Parallel and Distributed Computing, International Symposium on (2009)
June 30, 2009 to July 4, 2009
DOI Bookmark: http://doi.ieeecomputersociety.org/10.1109/ISPDC.2009.26
In this paper, we study the problem of optimizing the throughput for micro-factories subject to failures. The challenge consists in mapping several tasks onto a set of machines. The originality of our approach is the failure model for such applications in which tasks are subject to failures rather than machines. If there is exactly one task per machine in the mapping, then we prove that the optimal solution can be computed in polynomial time. However, the problem becomes NP-hard if several tasks can be assigned to the same machine. Several polynomial time heuristics are presented for the most realistic specialized setting, in which tasks of a same type can be mapped onto the same machine. Experimental results show that the best heuristics obtain a good throughput, much better than the throughput obtained with a random mapping.
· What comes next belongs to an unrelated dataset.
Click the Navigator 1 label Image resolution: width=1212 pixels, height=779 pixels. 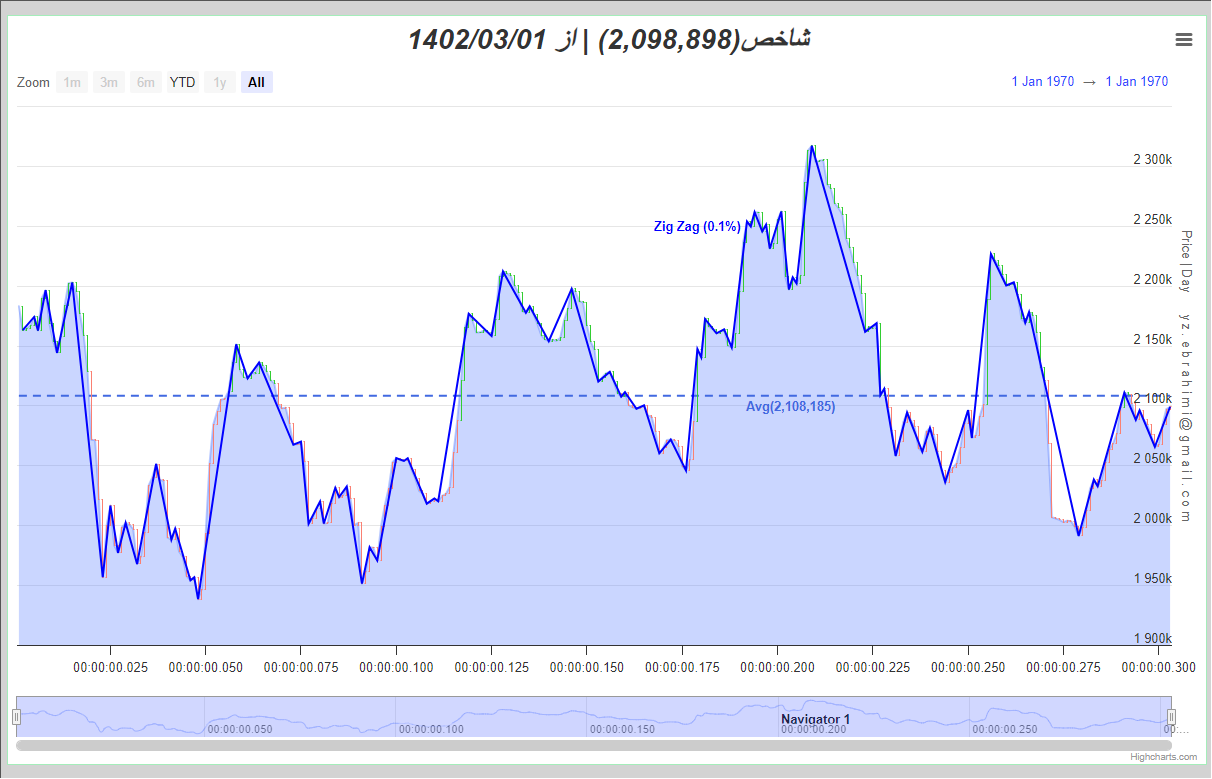[x=816, y=719]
Moreover, we obtain a throughput close to the optimal solution in the particular cases on which the optimal throughput can be computed.
Distributed Systems, Fault Tolerance, Scheduling, Optimization Heuristics
A. Benoit, L. Philippe, J. Nicod and A. Dobrila, "Throughput Optimization for Micro-factories Subject to Failures," 2009 Eighth International Symposium on Parallel and Distributed Computing (ISPDC), Lisbon, 2009, pp. 11-18.